リヤシートの快適性を第一に考えたセッティング

LM500h エグゼクティブ

 なので、装備はまだしも、走りのパフォーマンスに関してはそれほど言及する意味はないかもしれない。が、あえてそこに触れると、パワーソースは2.4リッター直4ターボ+ハイブリッドシステムで駆動方式はAWD。グレード名はLM500h“エグゼクティブ”となる。

 パワーに関しては特に加速が悪いとか出だしがダルいといったところはない。前後のアクスルに搭載されたモーターがうまい具合にこの大きな身体を加速させる。特にリアの高出力モーターの威力は高そうだ。で、乗り心地も悪くない。ボディを堅牢にすることでサスペンションを柔らかく設定することができ、快適さは担保される。というか、そこのセッティングはリアシートに合わせているのは一目瞭然。ロングホイールベースの恩恵もあってソフト感は高い。

 資料を見ると周波数感応バルブ付きAVSというのが関係している気がする。リアサスに取り付けられたそれは、路面などの振動に瞬時に対応し減衰力を切り替えるというものだ。低周波から高周波までかなり幅広く対応するらしい。レクサス初採用のシステムというからこのクルマに対する力の入れ方の強さを感じる。

LM500h エグゼクティブ

 ちなみに、ドライブモードは、“ノーマル”、“スポーツ”、“エコ”があり、その他に“リアコンフォート”モードなるものが存在する。前述したリアサス機能とアクセルやブレーキを統合制御するものだ。基本的にリアに人が乗るときはこのモードが最適だろう。路面のあたりが非常にソフトなのを感じた。逆にいうと、リアに人を乗せた状態でのスポーツモードはお勧めしない。酔いやすい人からは1分でクレームがきそうだ。

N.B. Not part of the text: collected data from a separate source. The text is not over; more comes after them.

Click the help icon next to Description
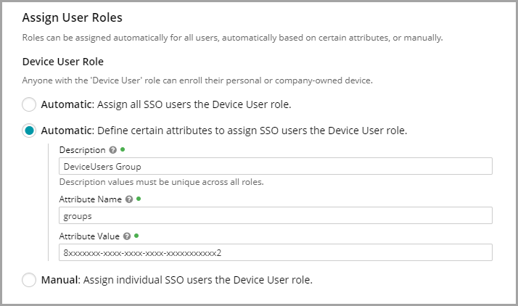 (112, 150)
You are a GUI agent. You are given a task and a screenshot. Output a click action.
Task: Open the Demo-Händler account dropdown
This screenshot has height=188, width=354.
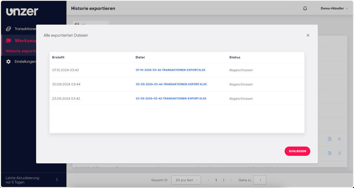334,9
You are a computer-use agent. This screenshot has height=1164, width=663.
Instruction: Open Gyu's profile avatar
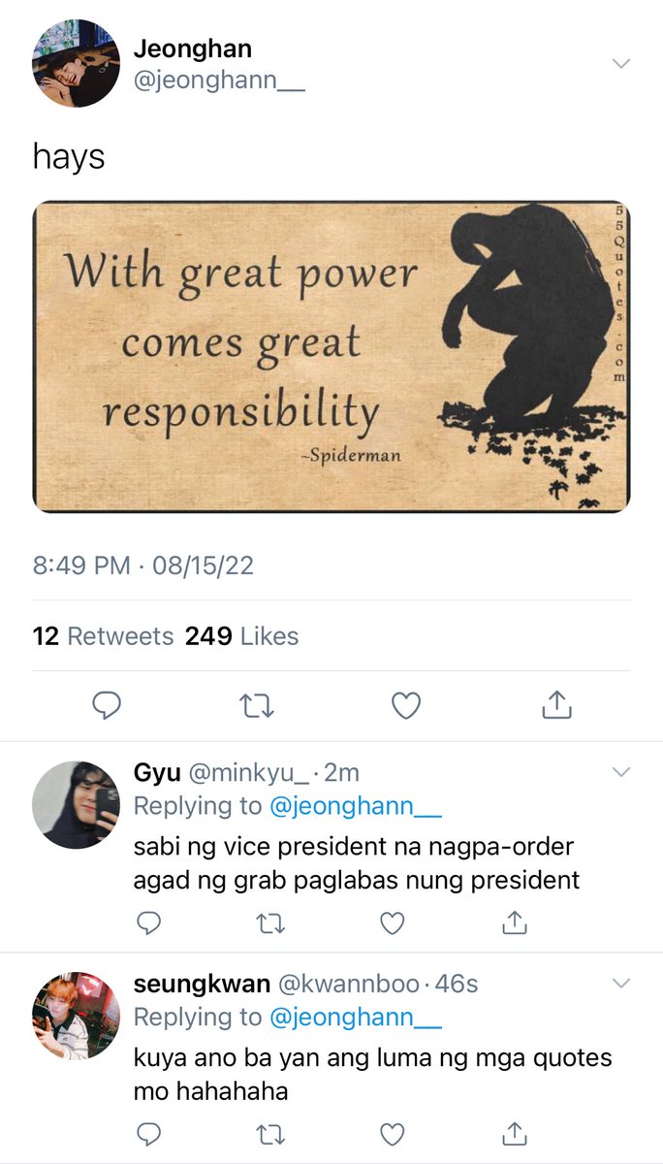point(77,805)
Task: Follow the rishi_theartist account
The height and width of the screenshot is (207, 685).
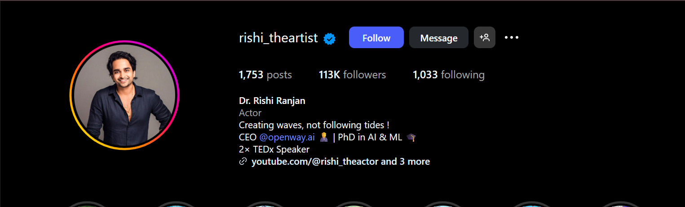Action: pyautogui.click(x=376, y=38)
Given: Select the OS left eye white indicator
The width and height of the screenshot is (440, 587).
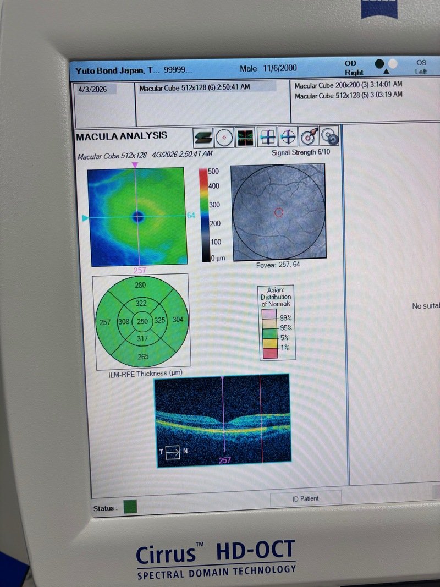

 とはいえ、リアコンフォートモードもグローバルで比較すれば極端に優れているとは言いにくい。これまでロールス・ロイスを頂点にさまざまなショーファードリブンカーに乗ってきたが、そこと肩を並べるまでには到達していない。その違いを知っている者であれば感じるはずだ。が、レクサスの開発陣が前向きに乗り心地を進化させているのは確か。その意味では今後の更なるインプルーブを期待したいところである。

VIPの心をくすぐる細やかな配慮

LM500h エグゼクティブ

 なんて感じで、高みを見ればまだまだだが、日本人らしい細かな配慮の装備などはさすがである。消音、遮音についてはあいかわらず世界でもトップランナーだし、シェードや車内ライトの点灯の仕方はかなり工夫されている。日本人のVIPの心をくすぐるような内容だ。まぁ、2000万円のプライスタグがついていることを鑑みれば、それも当たり前なのかもしれないが、これまで国産ミニバンを乗ってきた方には満足のいく一台に仕上がっている。